§ WHAT THE TASK ASKS: Starting with the line containing "Click the Save project icon" and going on through the end of the entries, arrange those lines as a Markdown table with the columns Number and Line, numbering each row and skipping blank lines.

#### DATA SUPPLIED ####

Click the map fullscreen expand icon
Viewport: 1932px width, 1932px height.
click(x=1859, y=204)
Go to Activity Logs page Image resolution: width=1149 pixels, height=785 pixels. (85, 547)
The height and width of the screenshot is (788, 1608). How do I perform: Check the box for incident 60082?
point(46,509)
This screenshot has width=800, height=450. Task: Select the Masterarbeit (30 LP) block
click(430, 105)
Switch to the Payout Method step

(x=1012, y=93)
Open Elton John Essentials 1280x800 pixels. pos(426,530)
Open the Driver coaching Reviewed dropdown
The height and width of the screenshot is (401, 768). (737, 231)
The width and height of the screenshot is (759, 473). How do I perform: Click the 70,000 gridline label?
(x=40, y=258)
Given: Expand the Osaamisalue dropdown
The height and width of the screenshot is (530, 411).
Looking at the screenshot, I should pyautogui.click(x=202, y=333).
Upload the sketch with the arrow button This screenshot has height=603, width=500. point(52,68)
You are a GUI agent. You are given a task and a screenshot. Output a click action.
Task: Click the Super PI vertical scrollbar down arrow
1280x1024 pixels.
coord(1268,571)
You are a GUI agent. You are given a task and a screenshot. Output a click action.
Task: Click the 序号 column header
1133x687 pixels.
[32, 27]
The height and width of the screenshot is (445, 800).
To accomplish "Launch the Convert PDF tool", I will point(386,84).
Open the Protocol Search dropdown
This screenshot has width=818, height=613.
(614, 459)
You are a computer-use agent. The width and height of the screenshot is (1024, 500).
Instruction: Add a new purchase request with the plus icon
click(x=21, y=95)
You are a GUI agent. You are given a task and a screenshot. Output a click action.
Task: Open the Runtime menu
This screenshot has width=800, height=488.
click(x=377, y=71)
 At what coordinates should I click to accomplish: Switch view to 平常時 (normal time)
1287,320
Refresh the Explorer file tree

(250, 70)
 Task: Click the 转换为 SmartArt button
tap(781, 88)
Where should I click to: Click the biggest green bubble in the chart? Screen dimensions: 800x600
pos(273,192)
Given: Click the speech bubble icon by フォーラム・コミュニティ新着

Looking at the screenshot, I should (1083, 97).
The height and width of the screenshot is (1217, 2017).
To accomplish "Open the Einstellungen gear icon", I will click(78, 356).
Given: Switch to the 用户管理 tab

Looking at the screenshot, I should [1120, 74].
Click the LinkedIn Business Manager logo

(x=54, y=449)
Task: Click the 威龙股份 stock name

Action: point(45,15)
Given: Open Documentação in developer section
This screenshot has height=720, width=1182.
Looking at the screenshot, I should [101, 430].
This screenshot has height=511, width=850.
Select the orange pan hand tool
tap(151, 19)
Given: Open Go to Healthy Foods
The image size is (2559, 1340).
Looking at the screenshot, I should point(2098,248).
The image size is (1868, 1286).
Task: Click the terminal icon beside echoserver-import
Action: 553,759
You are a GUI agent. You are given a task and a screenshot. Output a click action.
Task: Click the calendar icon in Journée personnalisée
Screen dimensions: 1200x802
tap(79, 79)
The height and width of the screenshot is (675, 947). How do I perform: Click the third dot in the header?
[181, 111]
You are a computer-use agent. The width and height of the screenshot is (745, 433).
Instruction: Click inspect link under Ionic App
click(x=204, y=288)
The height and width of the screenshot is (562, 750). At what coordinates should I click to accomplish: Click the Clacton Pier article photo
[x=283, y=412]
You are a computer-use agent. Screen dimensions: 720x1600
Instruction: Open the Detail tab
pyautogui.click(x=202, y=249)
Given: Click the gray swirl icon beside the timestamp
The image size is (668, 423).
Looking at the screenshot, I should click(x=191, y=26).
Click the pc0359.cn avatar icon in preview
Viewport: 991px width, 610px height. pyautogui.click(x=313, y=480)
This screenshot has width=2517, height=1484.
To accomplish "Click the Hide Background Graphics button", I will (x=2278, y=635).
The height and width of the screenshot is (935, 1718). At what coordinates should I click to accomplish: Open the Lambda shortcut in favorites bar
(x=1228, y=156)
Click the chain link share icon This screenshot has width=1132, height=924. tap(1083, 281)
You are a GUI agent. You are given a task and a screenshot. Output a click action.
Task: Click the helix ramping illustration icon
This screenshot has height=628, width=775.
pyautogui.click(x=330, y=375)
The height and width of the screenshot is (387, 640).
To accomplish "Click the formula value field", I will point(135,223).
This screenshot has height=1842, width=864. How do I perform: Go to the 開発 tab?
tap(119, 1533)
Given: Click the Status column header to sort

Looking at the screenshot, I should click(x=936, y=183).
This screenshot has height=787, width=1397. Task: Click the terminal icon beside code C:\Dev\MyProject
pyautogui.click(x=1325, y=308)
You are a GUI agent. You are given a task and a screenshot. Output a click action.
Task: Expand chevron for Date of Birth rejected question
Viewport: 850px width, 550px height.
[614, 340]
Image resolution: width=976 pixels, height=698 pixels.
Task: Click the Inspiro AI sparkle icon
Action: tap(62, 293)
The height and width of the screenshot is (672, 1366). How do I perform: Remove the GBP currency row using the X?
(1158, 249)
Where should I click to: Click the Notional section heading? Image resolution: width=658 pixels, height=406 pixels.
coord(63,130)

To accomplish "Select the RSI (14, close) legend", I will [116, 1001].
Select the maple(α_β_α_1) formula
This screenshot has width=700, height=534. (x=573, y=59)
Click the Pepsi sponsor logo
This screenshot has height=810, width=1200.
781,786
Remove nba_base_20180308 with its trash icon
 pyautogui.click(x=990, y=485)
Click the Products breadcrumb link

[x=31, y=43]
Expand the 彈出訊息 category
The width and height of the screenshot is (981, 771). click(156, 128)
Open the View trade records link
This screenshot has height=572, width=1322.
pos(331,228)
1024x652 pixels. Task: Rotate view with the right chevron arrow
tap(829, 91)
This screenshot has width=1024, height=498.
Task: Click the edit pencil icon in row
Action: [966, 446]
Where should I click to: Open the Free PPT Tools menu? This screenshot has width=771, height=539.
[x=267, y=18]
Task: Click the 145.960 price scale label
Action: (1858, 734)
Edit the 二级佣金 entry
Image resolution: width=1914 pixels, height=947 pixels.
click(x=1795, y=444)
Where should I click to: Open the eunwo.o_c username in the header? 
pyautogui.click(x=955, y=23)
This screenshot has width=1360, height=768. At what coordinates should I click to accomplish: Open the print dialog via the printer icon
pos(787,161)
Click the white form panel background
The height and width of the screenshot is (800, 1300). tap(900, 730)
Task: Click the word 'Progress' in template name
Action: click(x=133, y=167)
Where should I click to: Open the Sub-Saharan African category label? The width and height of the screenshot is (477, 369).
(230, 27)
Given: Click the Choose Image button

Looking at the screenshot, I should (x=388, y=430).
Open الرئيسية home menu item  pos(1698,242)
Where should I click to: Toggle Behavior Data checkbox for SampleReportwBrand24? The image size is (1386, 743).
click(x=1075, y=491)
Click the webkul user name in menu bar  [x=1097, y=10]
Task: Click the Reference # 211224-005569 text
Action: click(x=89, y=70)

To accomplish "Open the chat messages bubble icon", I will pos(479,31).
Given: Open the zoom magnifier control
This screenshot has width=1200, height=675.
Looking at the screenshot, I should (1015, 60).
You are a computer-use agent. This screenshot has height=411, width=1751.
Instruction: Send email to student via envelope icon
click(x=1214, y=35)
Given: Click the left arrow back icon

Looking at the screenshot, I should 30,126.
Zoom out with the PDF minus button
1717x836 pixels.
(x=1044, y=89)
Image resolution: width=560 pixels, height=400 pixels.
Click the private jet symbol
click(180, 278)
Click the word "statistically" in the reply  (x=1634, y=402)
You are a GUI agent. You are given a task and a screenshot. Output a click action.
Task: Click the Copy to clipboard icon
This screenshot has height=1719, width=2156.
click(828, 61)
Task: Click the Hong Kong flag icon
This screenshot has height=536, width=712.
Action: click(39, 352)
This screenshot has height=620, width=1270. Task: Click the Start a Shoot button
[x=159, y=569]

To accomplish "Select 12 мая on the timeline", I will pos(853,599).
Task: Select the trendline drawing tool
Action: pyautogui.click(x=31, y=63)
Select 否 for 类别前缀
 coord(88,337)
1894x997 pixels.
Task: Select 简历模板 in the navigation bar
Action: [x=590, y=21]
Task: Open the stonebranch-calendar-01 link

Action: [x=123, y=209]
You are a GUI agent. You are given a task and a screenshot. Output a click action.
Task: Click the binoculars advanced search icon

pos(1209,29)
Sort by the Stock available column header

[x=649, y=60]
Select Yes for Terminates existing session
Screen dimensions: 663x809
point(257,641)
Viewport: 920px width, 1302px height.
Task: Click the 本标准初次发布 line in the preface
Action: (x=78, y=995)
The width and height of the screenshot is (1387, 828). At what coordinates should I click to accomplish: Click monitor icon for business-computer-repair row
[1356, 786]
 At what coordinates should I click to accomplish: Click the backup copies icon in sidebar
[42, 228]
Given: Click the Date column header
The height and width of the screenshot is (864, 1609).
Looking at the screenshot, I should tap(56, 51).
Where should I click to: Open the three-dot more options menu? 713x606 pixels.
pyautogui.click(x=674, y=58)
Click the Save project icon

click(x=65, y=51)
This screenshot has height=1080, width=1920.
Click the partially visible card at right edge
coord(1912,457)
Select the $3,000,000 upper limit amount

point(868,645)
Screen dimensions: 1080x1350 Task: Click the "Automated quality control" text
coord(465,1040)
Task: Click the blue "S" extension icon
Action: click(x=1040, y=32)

####

§ THE OUTPUT:
| Number | Line |
|---|---|
| 1 | Click the Save project icon |
| 2 | click(x=65, y=51) |
| 3 | This screenshot has height=1080, width=1920. |
| 4 | Click the partially visible card at right edge |
| 5 | coord(1912,457) |
| 6 | Select the $3,000,000 upper limit amount |
| 7 | point(868,645) |
| 8 | Screen dimensions: 1080x1350 Task: Click the "Automated quality control" text |
| 9 | coord(465,1040) |
| 10 | Task: Click the blue "S" extension icon |
| 11 | Action: click(x=1040, y=32) |